代表的なPVDコーティング(窒化膜)の材料

PVDコーティングで作る窒化物とは、金属が窒素(元素記号N)と化学反応してできた化合物(「遷移金属窒化物」と総称されます)のことを指します。 PVDコーティングにおいて基本となる窒化物は、チタンの窒化物である窒化チタン(化学式TiN、以下TiN)と、クロムの窒化物である窒化クロム(化学式CrN、以下CrN)の二つです。 窒化物は金属の状態よりも硬くなり、一般的な部品材料や工具・金型材料である鉄鋼材料や超硬合金よりもさらに硬く、金属などの相手材と擦れたときに摩耗しにくいというのが最大の特徴です。

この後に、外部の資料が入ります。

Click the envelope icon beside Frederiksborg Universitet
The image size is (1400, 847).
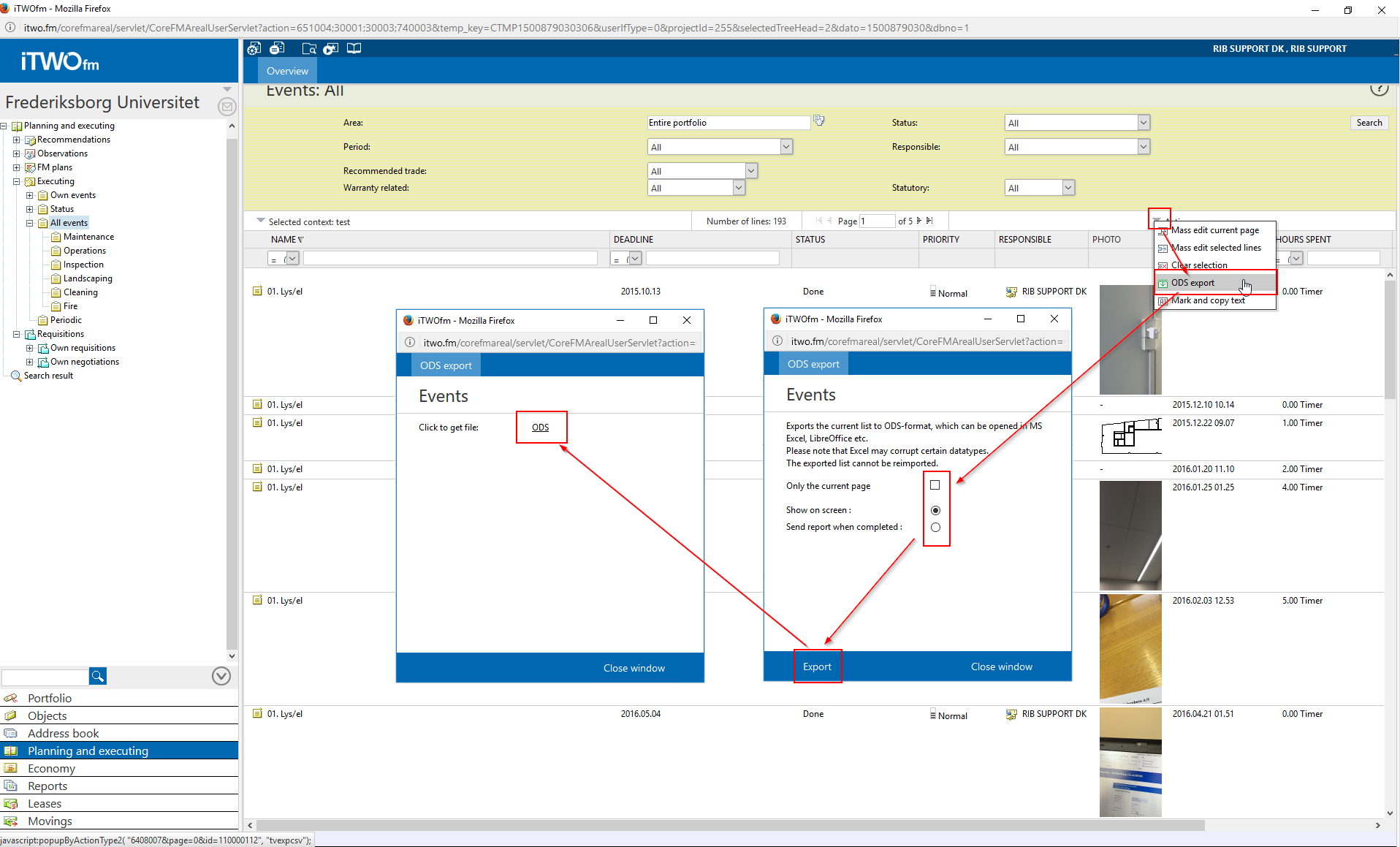[x=227, y=107]
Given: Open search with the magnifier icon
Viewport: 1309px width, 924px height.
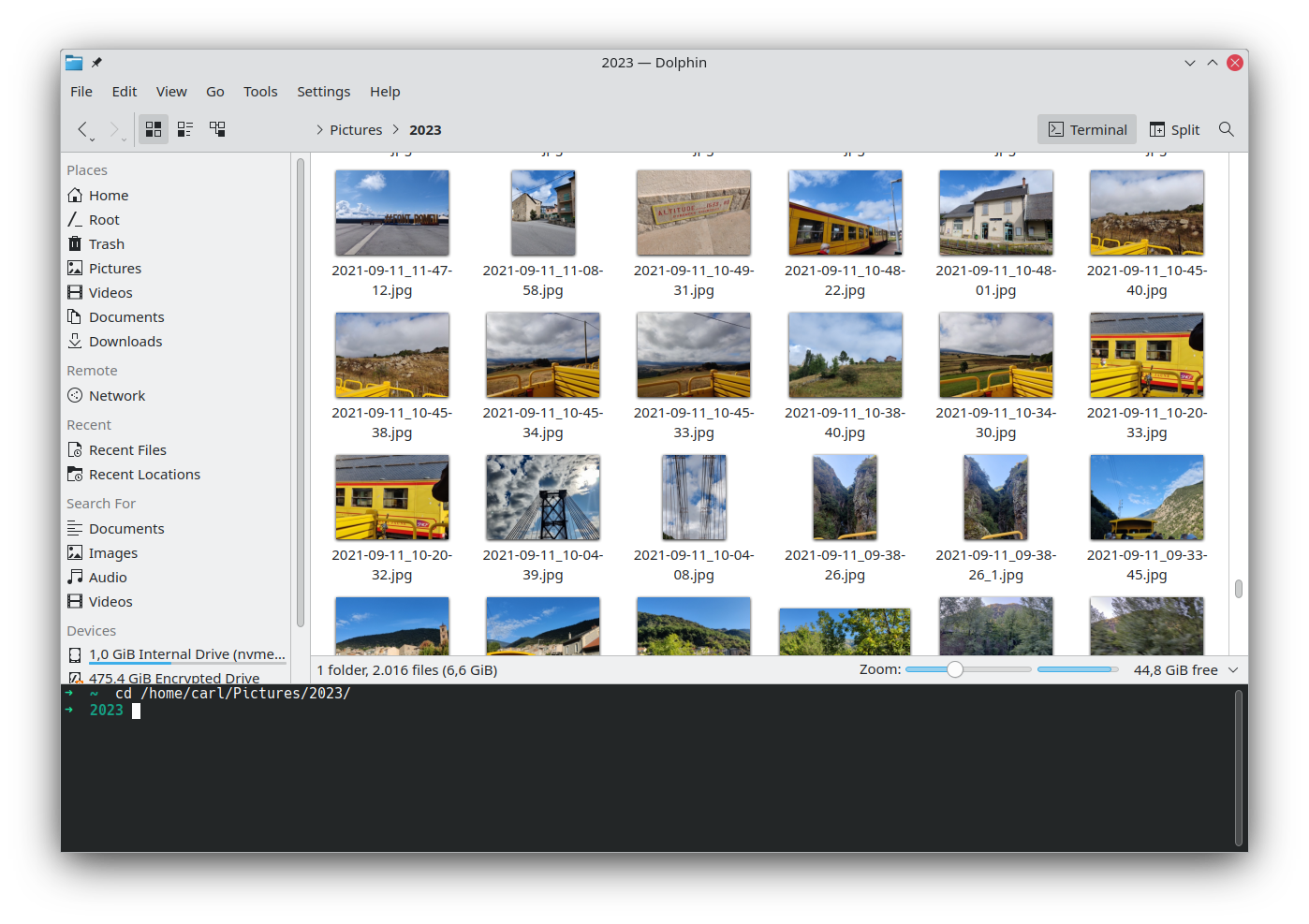Looking at the screenshot, I should pos(1227,129).
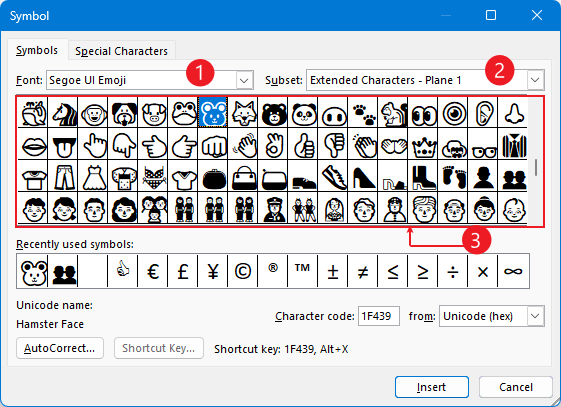Click the Insert button

tap(432, 387)
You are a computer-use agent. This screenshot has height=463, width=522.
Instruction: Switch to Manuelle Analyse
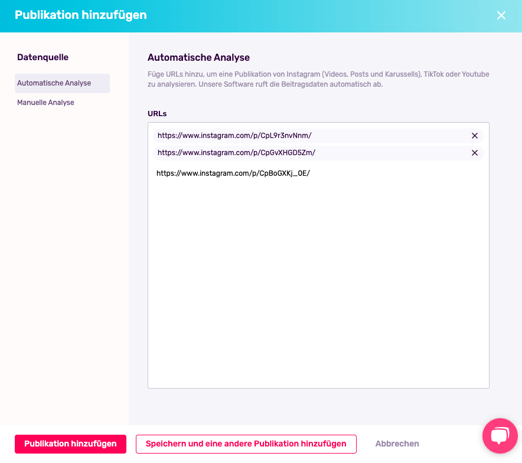click(x=46, y=102)
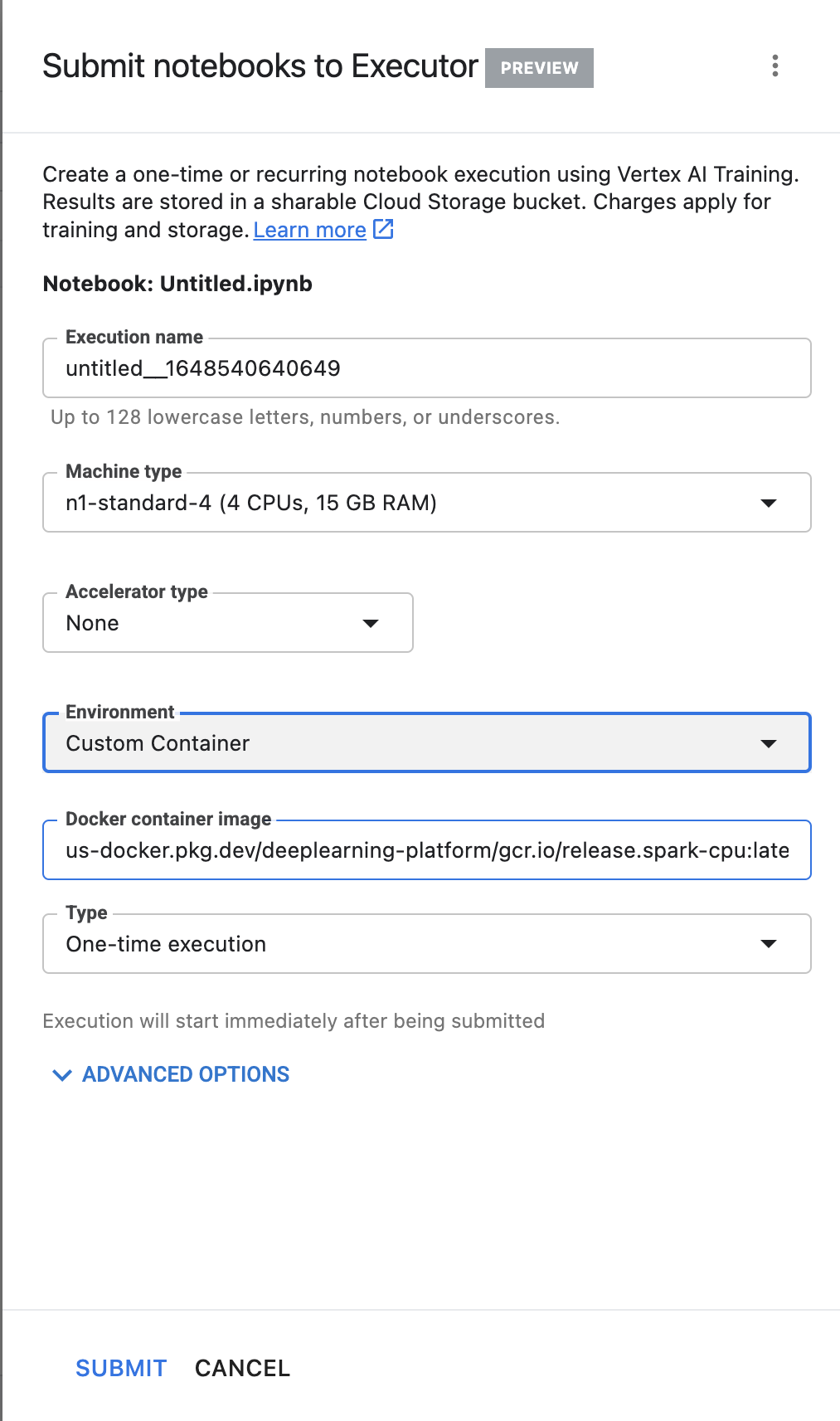Click into the Execution name field
This screenshot has width=840, height=1421.
[x=426, y=368]
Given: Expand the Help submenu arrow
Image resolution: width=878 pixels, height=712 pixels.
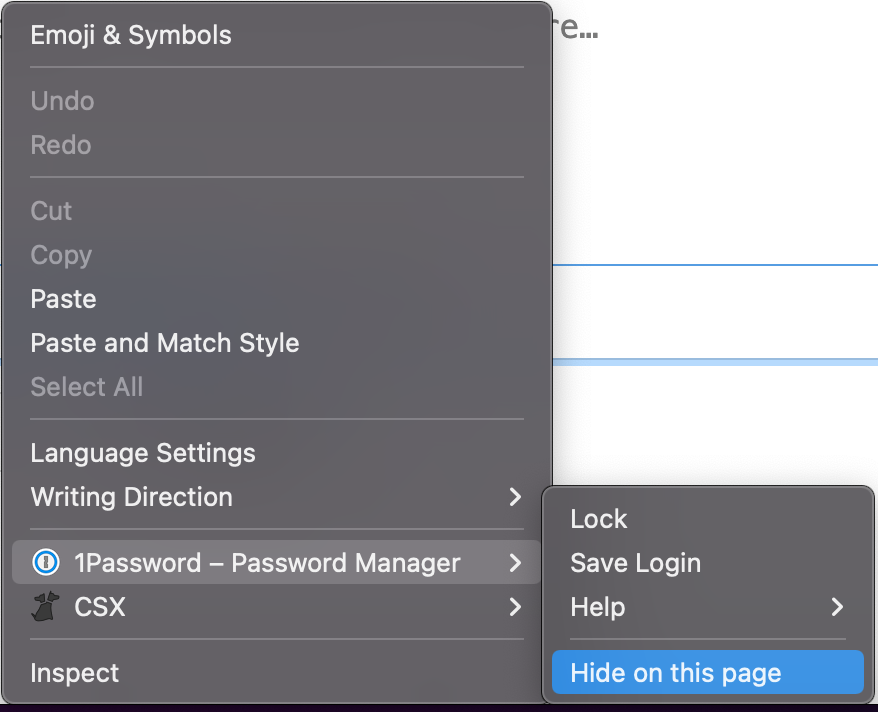Looking at the screenshot, I should point(837,607).
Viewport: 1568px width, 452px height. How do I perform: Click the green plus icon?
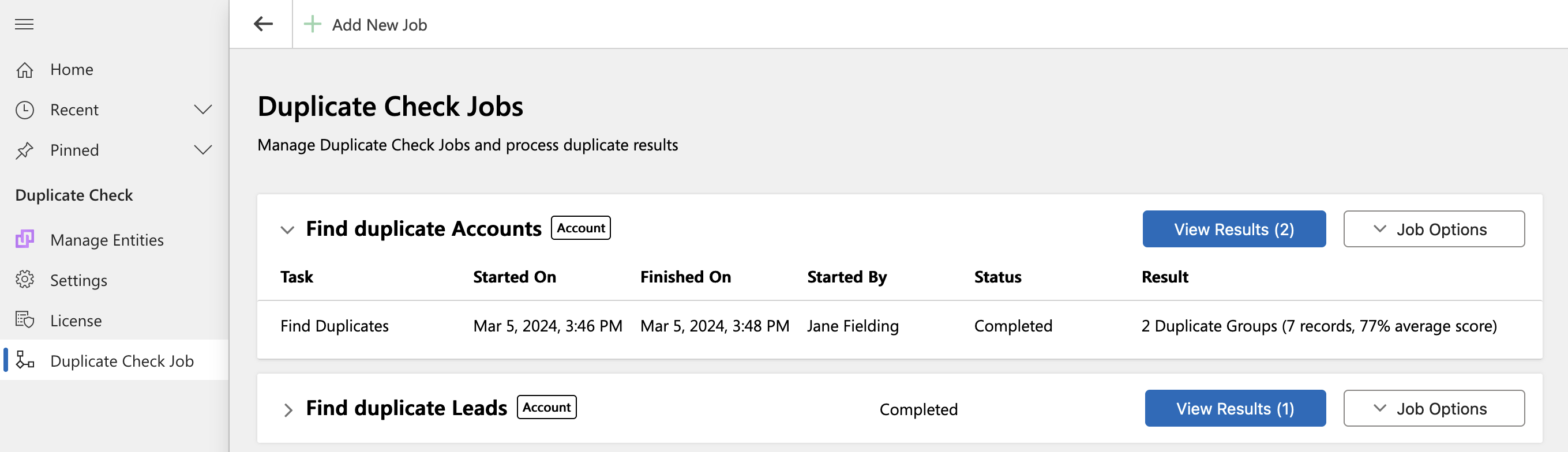[312, 24]
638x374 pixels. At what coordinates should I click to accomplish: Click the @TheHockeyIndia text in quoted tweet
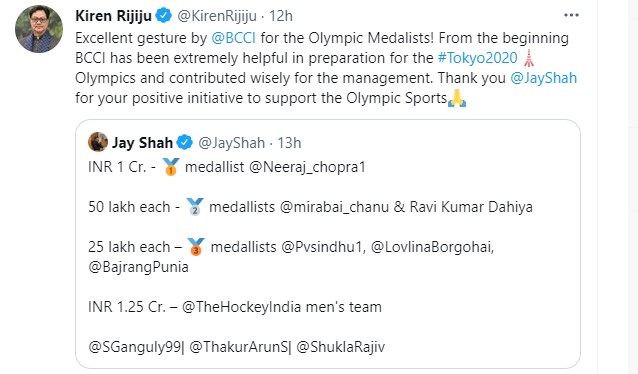[x=242, y=306]
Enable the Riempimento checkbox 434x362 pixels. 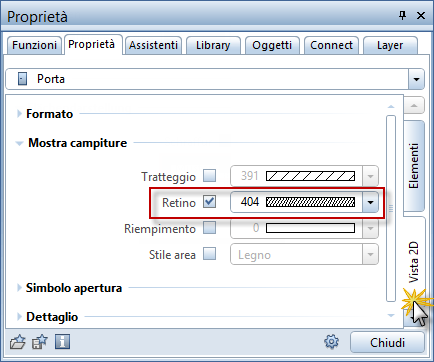pyautogui.click(x=210, y=228)
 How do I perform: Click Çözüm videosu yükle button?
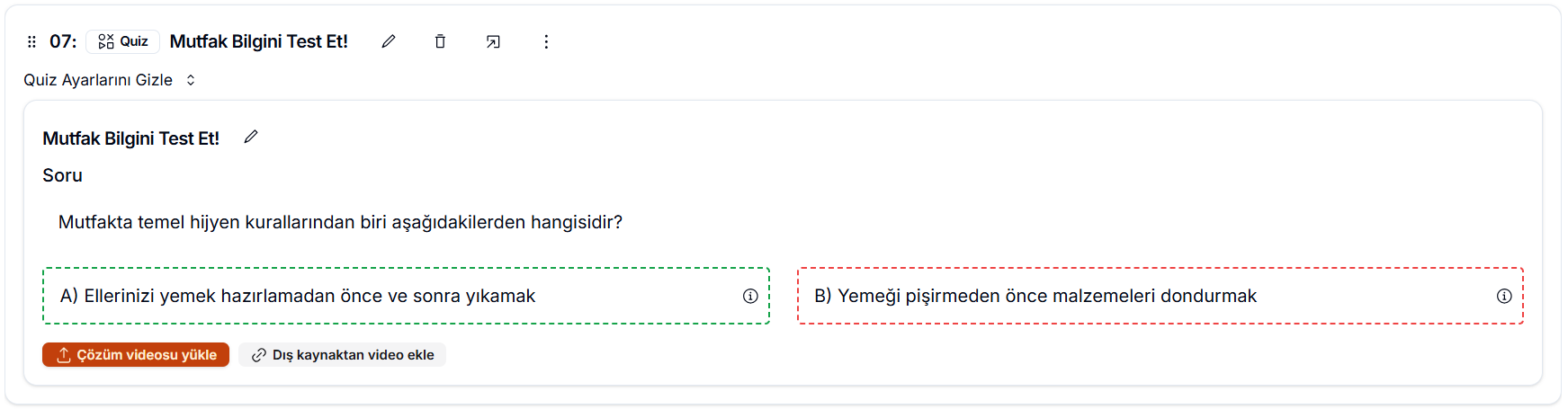point(136,355)
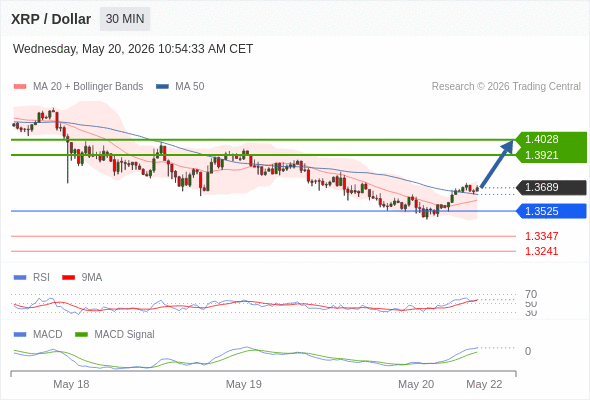590x400 pixels.
Task: Click the May 22 date axis label
Action: pos(484,384)
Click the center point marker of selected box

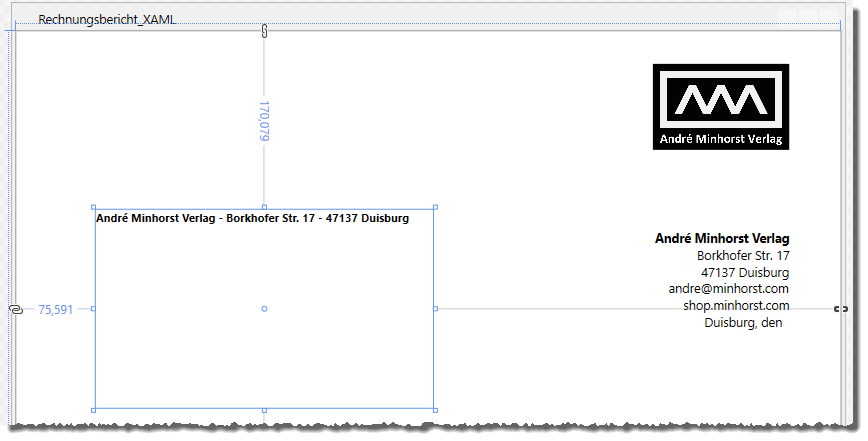click(x=264, y=309)
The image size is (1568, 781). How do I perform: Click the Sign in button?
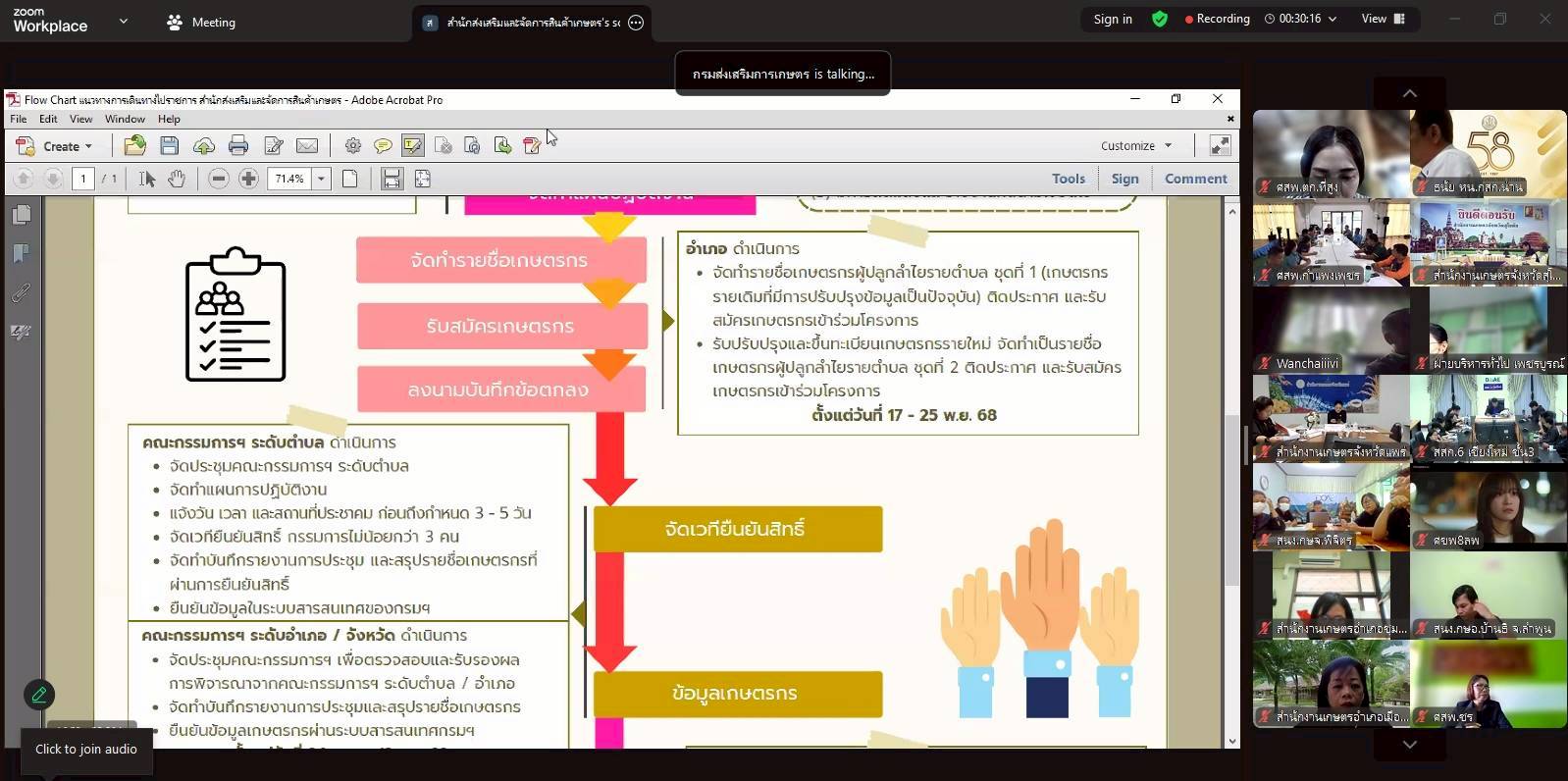coord(1113,19)

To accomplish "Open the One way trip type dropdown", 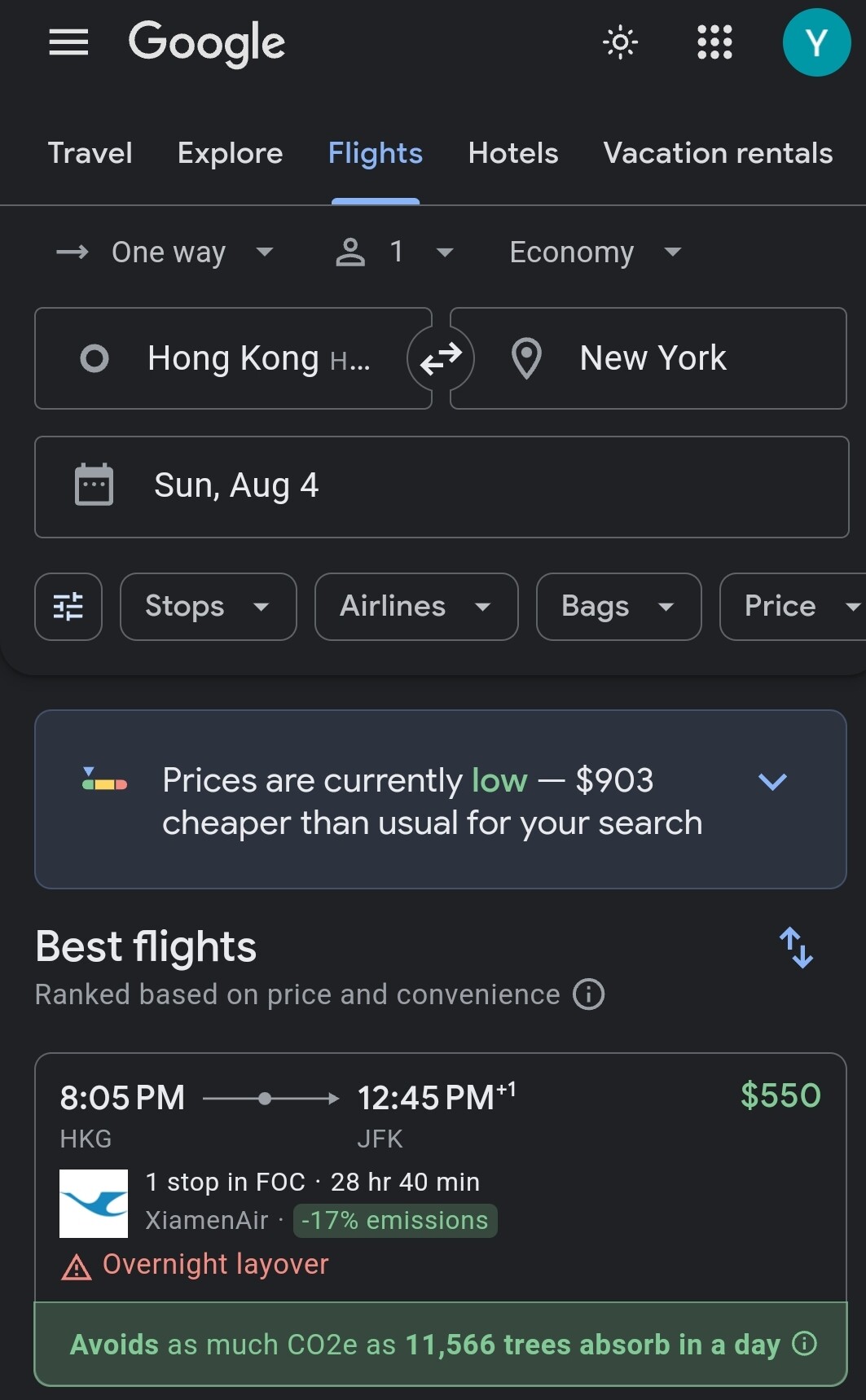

窒化物系膜材料を作る方法にはCVD(Chemical Vapor Deposition、化学蒸着)法と呼ばれる方法もありますが、化学反応を起こさせるために1000℃近い温度へと加熱する必要があります。 これに対してPVD(Physical Vapor Deposition、物理蒸着)法は、500℃前後あるいはそれ以下の温度で行われます。PVD法のほうが焼入れ焼戻しされた鉄鋼材料への熱影響が少ないことなどから、当社ではPVDコーティングを採用しています。 それ以外にもPVDコーティングには、膜の特性を制御することが容易で、添加元素の種類や量を調整しやすいといった沢山の特徴があります。

各種材料の硬さの比較
表1 各種材料の硬さの比較

窒化物系膜材料のバリエーション(組成と物性の相関)

主成分となる金属と、炭素・窒素の割合、添加元素の種類や量で変わる材料特性

TiNやCrNに炭素C、アルミニウムAl、シリコンSiといった三つ目の元素を添加することで、硬さ(Hv)や滑りやすさ(摩擦係数)、温度が上がった時の酸化しにくさを変化させることができます。以下具体的な例を挙げて説明します。

窒化チタンTiNへの炭素の添加による膜特性の変化

TiNに炭素Cを添加するとTiCNになり、更に炭素を増やして窒素をゼロにすると炭化チタンTiCになります。炭素の添加量が増えるにつれて、金色だったTiNの色調が次第に茶色、紫色を経て銀色へと変化し、膜硬さHvが2000弱から3000程に上昇し硬くなります。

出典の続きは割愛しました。